(Collected data)
■ ■ ■ ■ ■
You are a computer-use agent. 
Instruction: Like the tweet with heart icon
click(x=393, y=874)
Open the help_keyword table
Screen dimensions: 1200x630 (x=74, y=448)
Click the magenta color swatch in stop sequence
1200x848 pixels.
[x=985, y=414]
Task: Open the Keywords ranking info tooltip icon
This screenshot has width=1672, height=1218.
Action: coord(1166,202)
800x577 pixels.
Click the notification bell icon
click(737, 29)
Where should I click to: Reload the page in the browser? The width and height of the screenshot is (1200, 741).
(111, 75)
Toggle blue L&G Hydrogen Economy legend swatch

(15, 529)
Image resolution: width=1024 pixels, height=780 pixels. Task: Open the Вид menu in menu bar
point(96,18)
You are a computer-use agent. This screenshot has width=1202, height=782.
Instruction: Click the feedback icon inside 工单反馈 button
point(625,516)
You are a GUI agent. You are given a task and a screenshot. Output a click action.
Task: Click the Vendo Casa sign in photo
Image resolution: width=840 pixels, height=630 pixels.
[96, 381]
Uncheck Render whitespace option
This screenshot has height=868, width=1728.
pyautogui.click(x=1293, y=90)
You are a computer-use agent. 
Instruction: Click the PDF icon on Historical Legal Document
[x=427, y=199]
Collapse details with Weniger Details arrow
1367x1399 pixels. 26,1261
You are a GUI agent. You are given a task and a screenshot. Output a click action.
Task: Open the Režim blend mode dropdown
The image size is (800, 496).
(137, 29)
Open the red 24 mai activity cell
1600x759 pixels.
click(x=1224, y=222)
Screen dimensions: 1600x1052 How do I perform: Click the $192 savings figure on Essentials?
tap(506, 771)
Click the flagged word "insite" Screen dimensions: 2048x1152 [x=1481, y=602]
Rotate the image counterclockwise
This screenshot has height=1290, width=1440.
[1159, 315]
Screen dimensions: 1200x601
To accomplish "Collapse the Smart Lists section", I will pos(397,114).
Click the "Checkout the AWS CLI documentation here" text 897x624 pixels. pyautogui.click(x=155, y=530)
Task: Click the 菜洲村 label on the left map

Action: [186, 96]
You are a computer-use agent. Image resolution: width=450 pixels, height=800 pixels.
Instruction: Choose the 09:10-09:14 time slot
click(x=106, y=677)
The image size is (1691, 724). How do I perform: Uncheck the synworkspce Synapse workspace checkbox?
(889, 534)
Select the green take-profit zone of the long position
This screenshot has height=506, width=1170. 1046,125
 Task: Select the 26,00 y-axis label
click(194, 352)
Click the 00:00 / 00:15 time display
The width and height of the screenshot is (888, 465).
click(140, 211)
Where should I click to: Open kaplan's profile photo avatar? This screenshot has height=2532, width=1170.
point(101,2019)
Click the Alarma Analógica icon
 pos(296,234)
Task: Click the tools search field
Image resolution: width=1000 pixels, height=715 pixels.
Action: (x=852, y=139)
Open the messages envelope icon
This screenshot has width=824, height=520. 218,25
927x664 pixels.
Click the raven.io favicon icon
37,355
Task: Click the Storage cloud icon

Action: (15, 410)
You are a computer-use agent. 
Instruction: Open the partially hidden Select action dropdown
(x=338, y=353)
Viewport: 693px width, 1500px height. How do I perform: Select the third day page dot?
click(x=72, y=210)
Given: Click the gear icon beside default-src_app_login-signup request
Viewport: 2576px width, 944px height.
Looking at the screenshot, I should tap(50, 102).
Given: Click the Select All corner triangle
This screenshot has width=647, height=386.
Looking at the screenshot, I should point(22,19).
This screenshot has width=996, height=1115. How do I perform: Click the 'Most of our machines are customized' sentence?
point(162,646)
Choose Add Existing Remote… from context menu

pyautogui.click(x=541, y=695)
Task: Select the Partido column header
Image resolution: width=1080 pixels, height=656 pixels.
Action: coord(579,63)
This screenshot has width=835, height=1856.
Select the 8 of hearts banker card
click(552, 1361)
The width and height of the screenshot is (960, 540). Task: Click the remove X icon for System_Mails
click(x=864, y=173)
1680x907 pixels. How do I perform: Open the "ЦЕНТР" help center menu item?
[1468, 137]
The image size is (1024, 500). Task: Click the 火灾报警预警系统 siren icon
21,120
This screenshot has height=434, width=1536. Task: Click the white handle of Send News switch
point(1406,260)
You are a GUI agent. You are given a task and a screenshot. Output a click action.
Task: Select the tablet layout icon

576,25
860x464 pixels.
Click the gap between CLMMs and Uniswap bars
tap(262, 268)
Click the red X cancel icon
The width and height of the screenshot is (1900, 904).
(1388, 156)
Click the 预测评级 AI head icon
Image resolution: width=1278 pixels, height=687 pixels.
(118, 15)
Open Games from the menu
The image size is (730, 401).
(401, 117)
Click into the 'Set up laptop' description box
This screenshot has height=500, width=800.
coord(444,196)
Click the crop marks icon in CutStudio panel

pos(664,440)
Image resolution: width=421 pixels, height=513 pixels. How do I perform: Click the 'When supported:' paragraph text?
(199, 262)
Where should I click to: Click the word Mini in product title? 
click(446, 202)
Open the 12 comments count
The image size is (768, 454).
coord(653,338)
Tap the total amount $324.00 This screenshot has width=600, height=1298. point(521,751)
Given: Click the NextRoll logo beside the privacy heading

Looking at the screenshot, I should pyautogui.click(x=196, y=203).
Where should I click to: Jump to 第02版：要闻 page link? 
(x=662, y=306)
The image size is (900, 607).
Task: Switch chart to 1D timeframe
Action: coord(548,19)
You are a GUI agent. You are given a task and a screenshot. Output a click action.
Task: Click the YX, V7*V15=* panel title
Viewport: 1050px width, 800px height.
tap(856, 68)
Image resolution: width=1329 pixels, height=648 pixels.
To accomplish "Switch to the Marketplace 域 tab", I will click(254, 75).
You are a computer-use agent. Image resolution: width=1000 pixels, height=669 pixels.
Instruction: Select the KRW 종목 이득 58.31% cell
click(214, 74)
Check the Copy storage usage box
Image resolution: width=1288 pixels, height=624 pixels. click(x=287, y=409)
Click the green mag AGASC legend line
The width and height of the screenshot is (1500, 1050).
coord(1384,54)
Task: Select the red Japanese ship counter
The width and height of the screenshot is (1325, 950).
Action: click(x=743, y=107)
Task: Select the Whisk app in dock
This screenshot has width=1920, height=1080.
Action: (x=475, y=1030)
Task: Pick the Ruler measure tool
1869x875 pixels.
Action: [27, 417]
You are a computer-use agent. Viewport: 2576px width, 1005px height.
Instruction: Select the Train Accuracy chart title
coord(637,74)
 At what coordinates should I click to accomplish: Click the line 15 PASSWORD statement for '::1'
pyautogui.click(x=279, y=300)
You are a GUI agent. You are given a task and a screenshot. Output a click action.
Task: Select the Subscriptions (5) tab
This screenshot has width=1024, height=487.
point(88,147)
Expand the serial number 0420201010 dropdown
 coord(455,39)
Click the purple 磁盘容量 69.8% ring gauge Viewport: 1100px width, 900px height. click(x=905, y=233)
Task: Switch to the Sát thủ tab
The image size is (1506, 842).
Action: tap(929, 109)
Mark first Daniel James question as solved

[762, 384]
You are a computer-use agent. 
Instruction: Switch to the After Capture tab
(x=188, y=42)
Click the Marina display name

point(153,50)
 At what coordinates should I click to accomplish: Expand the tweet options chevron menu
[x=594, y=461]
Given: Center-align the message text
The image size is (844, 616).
■ ■ ■ ■ ■
WORK REQUEST: Tally the lines above that contain the word "will", and reply with only the number.

RESULT BELOW: 2